■ **Excerpted data**:

+ + + + +

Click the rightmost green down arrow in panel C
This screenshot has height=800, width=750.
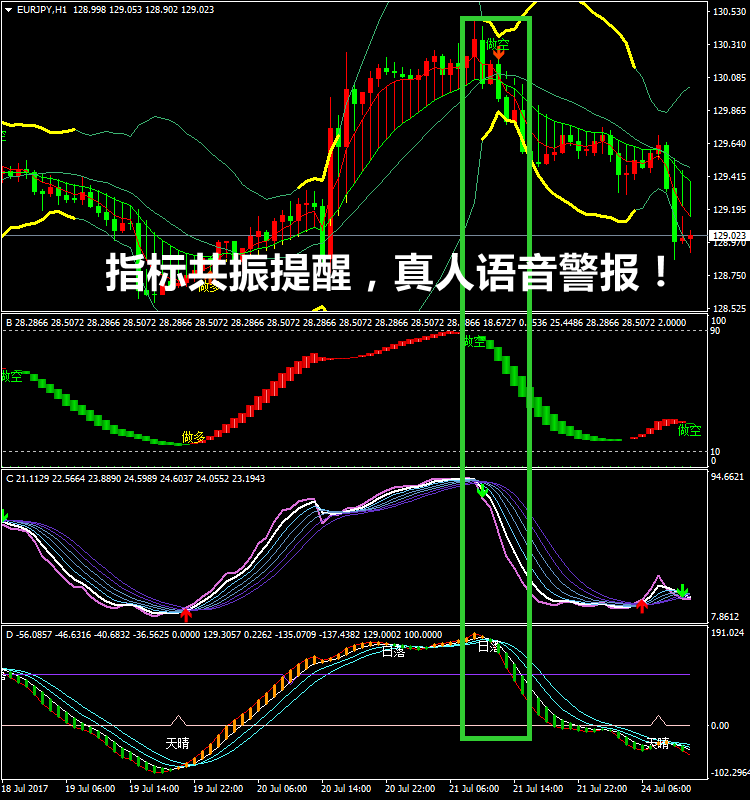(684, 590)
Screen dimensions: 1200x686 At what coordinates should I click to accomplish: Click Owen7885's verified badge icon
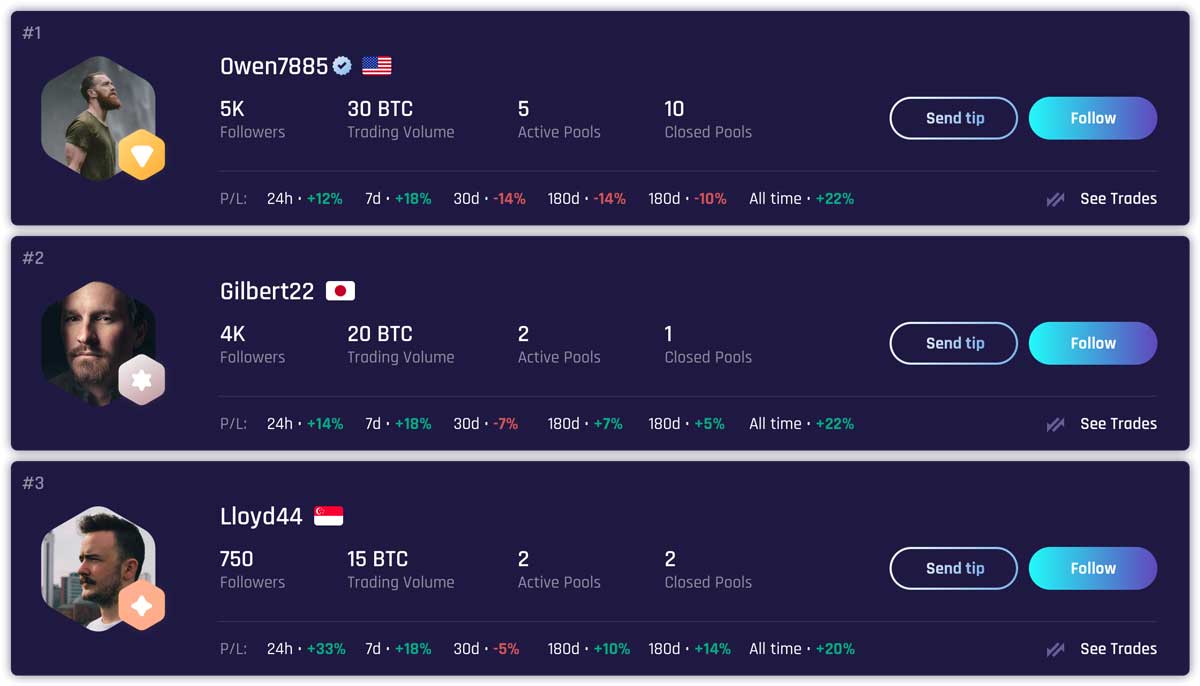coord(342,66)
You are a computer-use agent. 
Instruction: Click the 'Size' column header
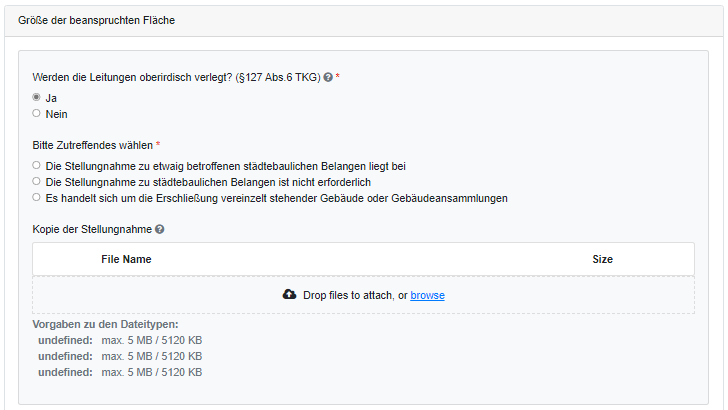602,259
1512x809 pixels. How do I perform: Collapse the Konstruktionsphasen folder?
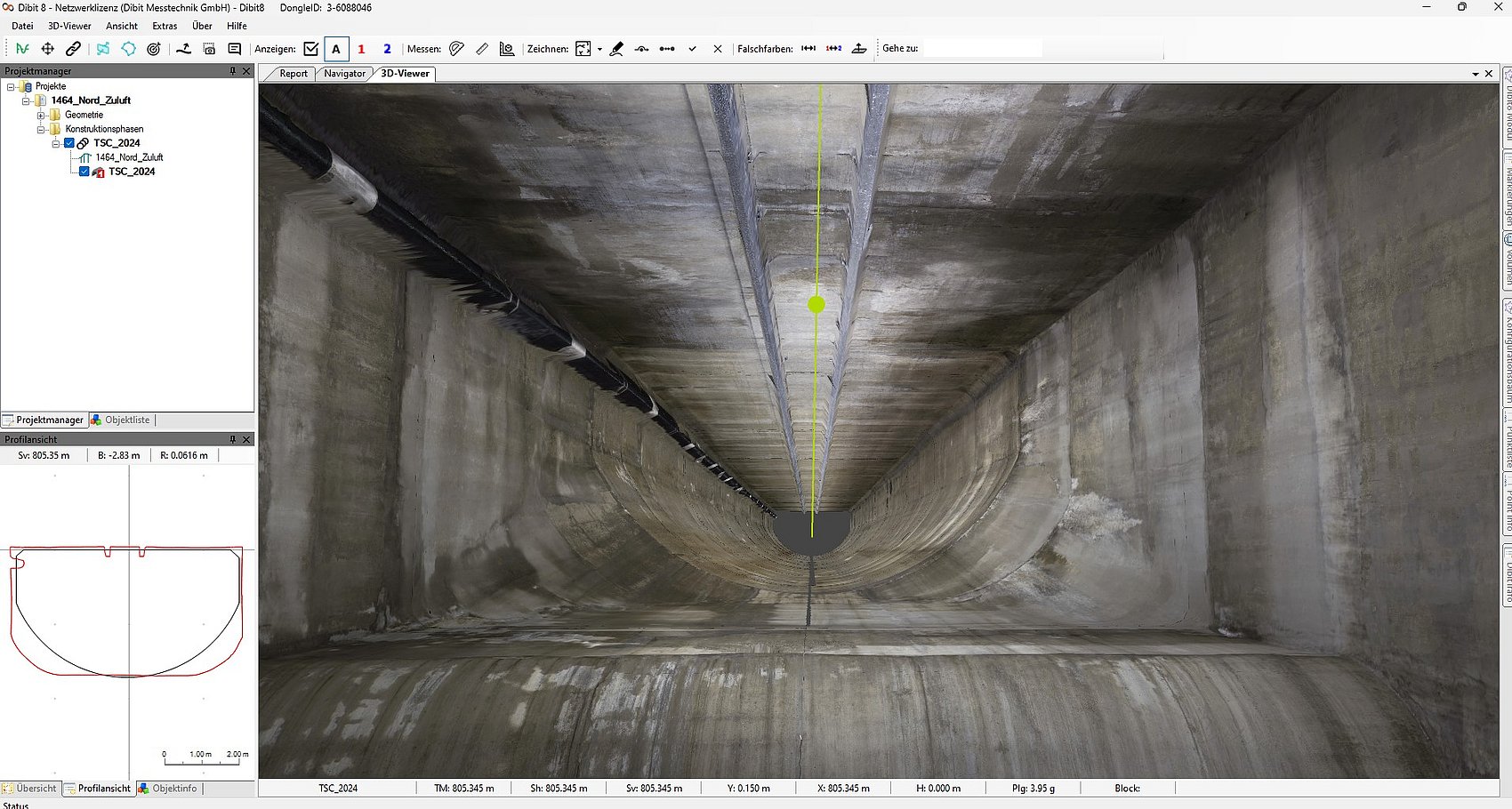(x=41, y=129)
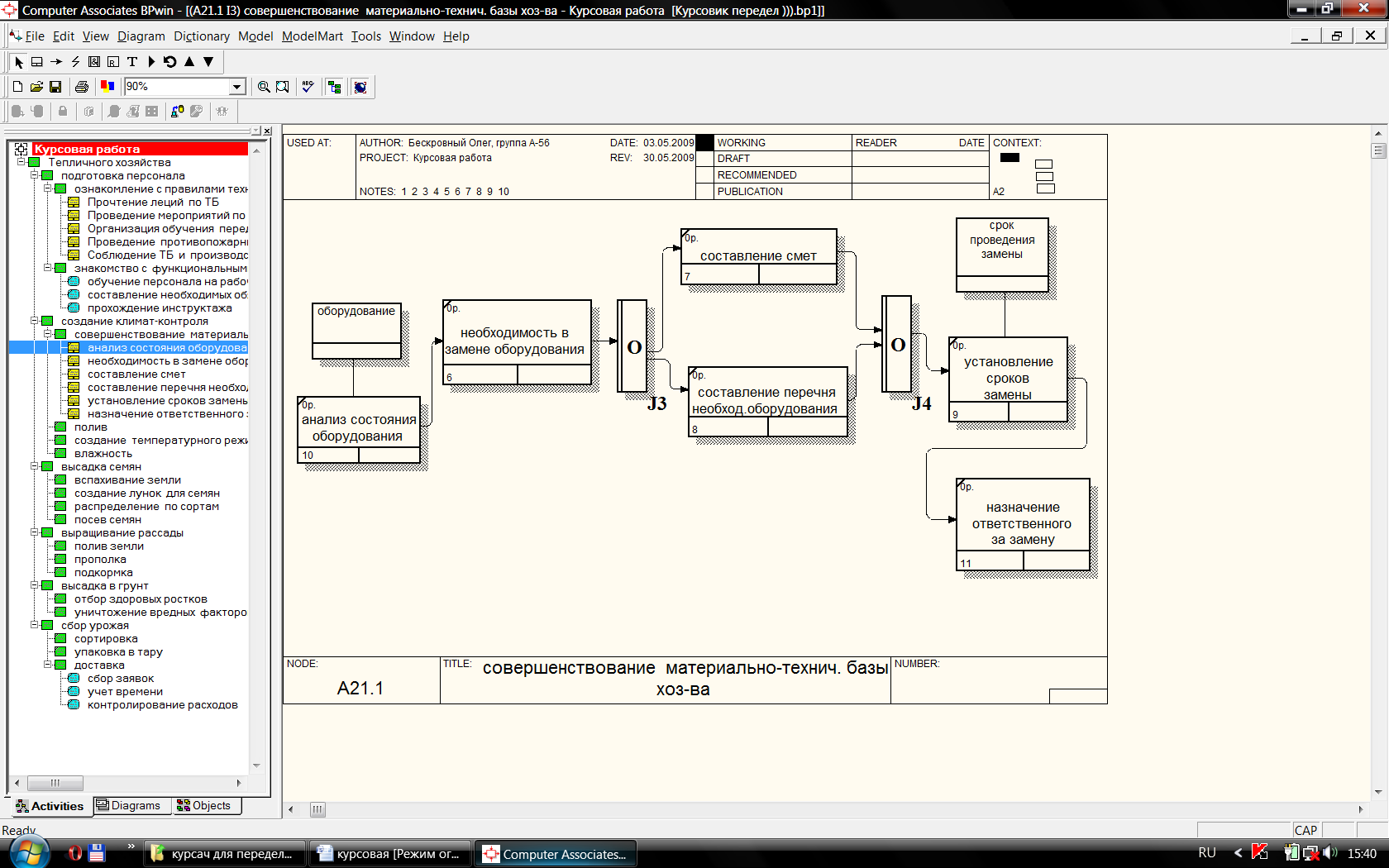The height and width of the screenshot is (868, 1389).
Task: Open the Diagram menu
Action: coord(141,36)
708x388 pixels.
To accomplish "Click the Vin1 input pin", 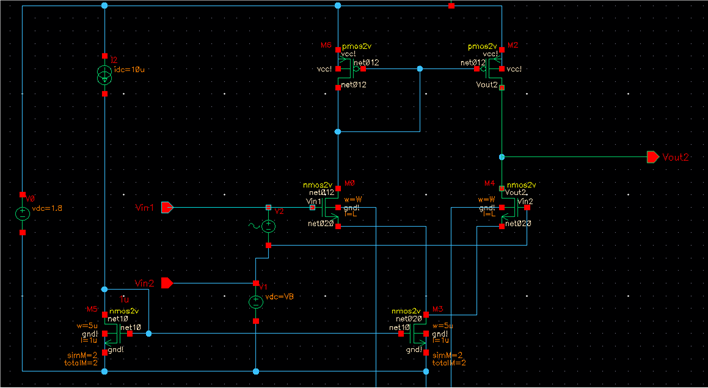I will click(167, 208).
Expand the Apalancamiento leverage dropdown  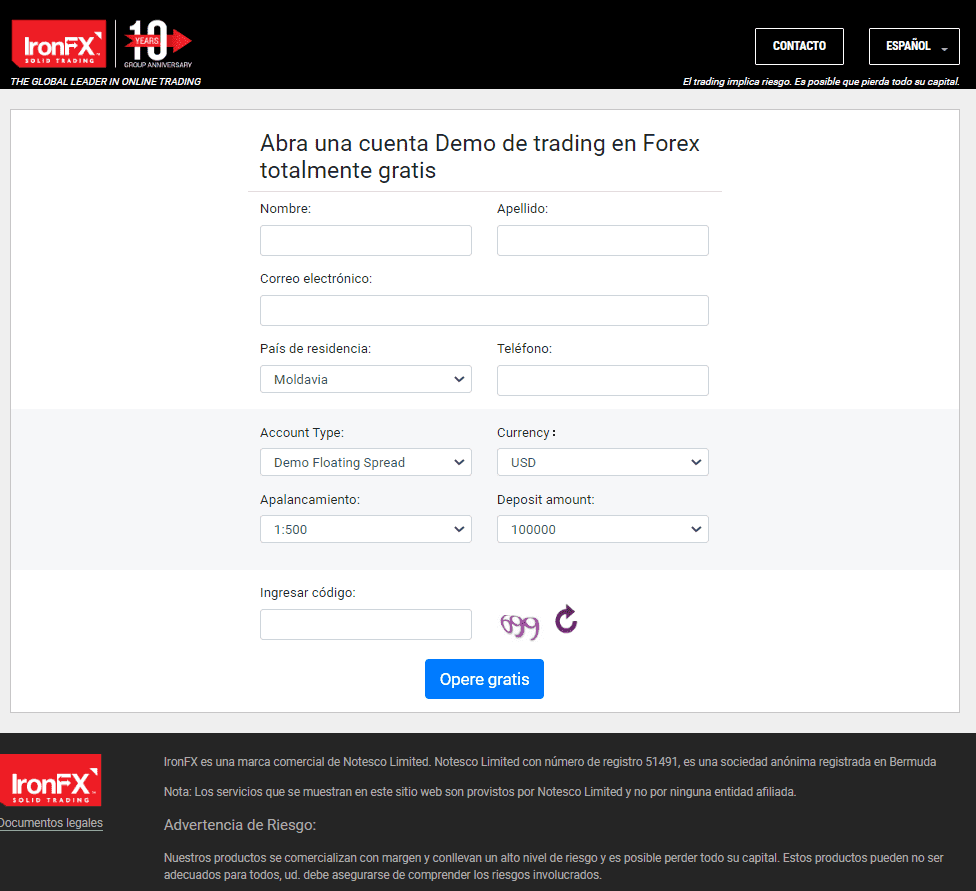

+ + + + +

■ **What to produce**:
Begin at the line that contains "Screen dimensions: 1200x686" and stop after the line that contains "Action: coord(141,36)". Rewrite those rows with "folder" changed to "directory" and everything else kept the same, and omit the pictures.

■ **Finished task**:
Screen dimensions: 1200x686 At what coordinates should I click to accomplish: Click Owen7885's verified badge icon
coord(342,66)
You are a computer-use agent. 
Instruction: Click the 'Size' column header
602,259
1512x809 pixels. How do I perform: Collapse the Konstruktionsphasen directory?
(x=41, y=129)
The height and width of the screenshot is (868, 1389).
Task: Open the Diagram menu
Action: coord(141,36)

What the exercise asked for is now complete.